La sofisticación de las amenazas ha cambiado la manera en que las empresas protegen sus operaciones. Un acceso no autorizado a una planta puede comenzar con un ataque de phishing contra un colaborador; un incidente de ransomware puede inutilizar cámaras de vigilancia y sistemas de control de acceso; mientras que una vulnerabilidad en dispositivos IoT puede comprometer toda la infraestructura de videovigilancia.
Frente a este panorama, Grupo EULEN México plantea un modelo de seguridad que integra tecnología especializada con personal capacitado para responder tanto a incidentes físicos como digitales.
«La convergencia entre seguridad física y ciberseguridad ya no es una tendencia, es una necesidad operativa para las empresas», señala la compañía en su posicionamiento.
¿Qué debe incluir una estrategia de seguridad integrada?
De acuerdo con Grupo EULEN México, una estrategia moderna de seguridad empresarial debe considerar cuatro pilares fundamentales:
- Prevención unificada, mediante cámaras IP con analítica inteligente capaces de detectar intrusiones físicas y software que identifique patrones de ciberataques en la red.
- Respuesta coordinada, con guardias de seguridad capacitados en protocolos de ciberseguridad, capaces de actuar tanto en incidentes físicos como digitales y coordinarse con los centros de monitoreo.
- Trazabilidad total, utilizando plataformas que correlacionen eventos físicos y digitales para detectar comportamientos anómalos, como accesos fuera de horario, inicios de sesión sospechosos o correos maliciosos.
- Reducción de proveedores, al concentrar servicios como CCTV, control de accesos, monitoreo remoto y personal de seguridad en un solo operador, reduciendo costos y eliminando brechas de responsabilidad.
La seguridad deja de ser un gasto para convertirse en continuidad operativa
La firma sostiene que proteger una organización ya no implica únicamente instalar cámaras o reforzar accesos físicos.
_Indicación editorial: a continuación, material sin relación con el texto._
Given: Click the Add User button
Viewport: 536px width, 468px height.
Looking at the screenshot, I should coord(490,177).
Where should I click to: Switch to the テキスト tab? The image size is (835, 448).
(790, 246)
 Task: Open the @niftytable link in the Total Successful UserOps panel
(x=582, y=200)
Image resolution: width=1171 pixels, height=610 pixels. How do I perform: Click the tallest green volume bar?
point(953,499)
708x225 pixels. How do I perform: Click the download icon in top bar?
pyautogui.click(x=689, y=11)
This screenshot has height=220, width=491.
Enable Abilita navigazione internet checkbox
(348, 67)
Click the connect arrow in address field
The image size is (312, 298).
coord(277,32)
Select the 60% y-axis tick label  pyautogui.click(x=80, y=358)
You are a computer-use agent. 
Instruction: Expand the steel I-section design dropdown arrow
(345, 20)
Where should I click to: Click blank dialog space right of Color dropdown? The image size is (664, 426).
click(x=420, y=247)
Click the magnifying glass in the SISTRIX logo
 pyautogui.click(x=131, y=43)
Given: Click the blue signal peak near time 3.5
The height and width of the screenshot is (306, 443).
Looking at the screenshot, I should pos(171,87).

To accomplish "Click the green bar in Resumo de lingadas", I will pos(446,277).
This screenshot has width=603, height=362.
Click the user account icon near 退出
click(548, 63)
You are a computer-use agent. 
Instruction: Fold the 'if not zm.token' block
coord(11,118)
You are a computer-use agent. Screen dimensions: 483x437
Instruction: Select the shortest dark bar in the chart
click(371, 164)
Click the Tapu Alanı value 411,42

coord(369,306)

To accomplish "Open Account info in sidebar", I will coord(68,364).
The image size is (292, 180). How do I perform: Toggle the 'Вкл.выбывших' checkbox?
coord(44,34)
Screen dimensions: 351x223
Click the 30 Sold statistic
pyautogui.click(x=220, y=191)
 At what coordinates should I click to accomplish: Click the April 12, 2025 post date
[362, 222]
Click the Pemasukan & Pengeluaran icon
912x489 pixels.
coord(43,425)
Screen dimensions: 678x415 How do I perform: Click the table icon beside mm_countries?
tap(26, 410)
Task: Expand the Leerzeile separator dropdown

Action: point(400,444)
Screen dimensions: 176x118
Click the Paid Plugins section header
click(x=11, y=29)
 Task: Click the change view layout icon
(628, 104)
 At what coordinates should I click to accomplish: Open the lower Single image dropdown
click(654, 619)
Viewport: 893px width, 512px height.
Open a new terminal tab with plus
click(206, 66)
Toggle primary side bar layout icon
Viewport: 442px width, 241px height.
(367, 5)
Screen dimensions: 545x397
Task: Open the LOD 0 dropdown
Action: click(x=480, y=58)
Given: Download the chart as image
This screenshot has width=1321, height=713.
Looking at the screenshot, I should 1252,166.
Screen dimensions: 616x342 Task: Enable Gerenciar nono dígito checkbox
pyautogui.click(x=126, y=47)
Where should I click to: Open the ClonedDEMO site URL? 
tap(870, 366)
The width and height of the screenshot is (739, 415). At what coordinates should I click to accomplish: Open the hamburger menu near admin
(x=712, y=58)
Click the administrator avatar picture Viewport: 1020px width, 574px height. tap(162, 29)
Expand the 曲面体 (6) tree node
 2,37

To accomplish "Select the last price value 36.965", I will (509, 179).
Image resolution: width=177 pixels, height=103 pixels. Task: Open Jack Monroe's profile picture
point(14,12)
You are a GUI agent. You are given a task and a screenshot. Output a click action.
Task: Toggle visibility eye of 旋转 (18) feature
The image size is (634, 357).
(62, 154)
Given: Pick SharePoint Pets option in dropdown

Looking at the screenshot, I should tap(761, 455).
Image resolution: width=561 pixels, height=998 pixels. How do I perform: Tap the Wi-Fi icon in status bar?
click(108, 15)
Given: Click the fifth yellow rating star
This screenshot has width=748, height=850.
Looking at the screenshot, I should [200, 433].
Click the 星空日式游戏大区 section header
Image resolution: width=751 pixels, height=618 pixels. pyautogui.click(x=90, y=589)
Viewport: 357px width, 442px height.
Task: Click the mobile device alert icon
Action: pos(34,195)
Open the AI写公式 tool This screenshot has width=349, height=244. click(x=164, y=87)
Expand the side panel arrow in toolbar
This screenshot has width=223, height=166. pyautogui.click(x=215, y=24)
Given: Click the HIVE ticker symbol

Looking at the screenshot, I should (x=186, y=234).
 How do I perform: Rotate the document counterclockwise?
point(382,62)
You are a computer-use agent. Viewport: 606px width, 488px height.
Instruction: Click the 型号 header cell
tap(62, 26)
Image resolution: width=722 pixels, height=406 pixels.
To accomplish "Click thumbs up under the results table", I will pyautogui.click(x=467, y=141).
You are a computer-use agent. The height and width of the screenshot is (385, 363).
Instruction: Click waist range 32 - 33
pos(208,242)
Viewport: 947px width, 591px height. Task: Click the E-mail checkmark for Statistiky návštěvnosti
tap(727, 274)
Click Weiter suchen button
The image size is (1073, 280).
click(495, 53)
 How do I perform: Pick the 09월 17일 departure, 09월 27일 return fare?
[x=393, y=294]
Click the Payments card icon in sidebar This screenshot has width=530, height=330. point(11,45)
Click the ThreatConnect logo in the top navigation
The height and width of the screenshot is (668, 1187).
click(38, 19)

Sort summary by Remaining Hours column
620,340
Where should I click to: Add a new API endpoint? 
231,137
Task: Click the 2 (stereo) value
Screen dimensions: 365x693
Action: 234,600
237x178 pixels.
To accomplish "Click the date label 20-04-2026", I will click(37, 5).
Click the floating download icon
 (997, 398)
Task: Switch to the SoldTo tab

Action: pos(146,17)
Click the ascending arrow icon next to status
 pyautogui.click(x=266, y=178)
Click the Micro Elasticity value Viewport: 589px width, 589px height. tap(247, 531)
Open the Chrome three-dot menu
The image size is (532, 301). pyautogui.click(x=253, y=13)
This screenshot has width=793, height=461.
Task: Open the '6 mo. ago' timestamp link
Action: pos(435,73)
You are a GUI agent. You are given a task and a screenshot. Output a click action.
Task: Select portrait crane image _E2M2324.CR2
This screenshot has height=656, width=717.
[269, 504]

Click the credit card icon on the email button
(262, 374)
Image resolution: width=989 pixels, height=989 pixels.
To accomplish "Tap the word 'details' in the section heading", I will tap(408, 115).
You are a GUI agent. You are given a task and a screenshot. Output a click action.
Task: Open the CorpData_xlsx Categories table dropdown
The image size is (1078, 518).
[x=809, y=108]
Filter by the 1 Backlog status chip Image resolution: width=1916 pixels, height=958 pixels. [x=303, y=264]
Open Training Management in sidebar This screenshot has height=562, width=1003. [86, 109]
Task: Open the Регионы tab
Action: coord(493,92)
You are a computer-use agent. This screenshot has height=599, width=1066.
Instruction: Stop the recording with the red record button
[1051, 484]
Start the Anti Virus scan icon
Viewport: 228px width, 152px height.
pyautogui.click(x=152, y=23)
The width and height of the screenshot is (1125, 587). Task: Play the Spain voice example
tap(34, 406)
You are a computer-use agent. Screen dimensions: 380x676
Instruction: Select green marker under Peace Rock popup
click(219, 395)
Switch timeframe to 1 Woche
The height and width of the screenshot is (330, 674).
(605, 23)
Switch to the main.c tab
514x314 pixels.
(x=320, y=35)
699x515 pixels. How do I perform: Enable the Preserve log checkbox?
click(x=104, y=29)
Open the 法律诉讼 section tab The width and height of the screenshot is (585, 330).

El desafío consiste en desarrollar una estrategia preventiva que combine tecnología, análisis de información, protocolos de actuación y talento especializado para anticipar riesgos, responder con rapidez y garantizar la continuidad del negocio.
En un contexto donde las amenazas evolucionan constantemente, la integración entre seguridad física y ciberseguridad comienza a consolidarse como una decisión estratégica para sectores como manufactura, logística, retail, infraestructura crítica y corporativos que buscan reducir el impacto económico derivado de incidentes de seguridad.
- México registra cerca de 300 mil ciberataques diarios, según el reporte oficial de Riesgo Cibernético y Ciberseguridad del Gobierno de México.
- Los ataques físicos y digitales pueden formar parte de una misma cadena de vulnerabilidades.
- Las empresas demandan plataformas que integren videovigilancia, análisis de datos, monitoreo remoto y ciberseguridad.
- La capacitación del personal es un componente esencial para responder a incidentes híbridos.
- Consolidar los servicios de seguridad en un solo proveedor puede reducir costos y mejorar la coordinación operativa.
La integración marcará la evolución de la seguridad corporativa
La creciente digitalización de los procesos empresariales amplía la superficie de ataque para los ciberdelincuentes y obliga a replantear los modelos tradicionales de protección. La tendencia apunta hacia ecosistemas de seguridad integrada, donde la tecnología, el monitoreo inteligente y el capital humano trabajen de forma coordinada para fortalecer la resiliencia operativa de las organizaciones y minimizar el impacto financiero de futuras amenazas.